* **Aim**:
Could you edit the data below by changing "screenshot" to "image", keep everything else the same, and leave the pictures out of your version?

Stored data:
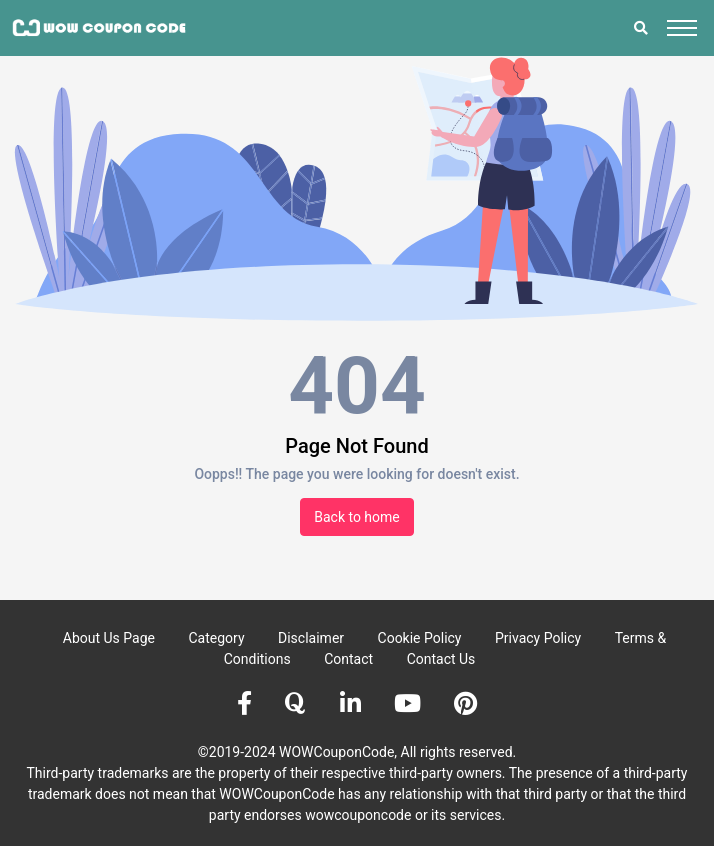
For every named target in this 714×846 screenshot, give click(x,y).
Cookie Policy (420, 638)
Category (216, 638)
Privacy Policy (538, 638)
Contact (348, 659)
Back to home (357, 517)
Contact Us (441, 659)
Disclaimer (311, 638)
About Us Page (109, 638)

* **Response for this exercise**:
For every named target in this 714×846 image, give click(x,y).
Cookie Policy (420, 638)
Category (216, 638)
Privacy Policy (538, 638)
Contact (348, 659)
Back to home (357, 517)
Contact Us (441, 659)
Disclaimer (311, 638)
About Us Page (109, 638)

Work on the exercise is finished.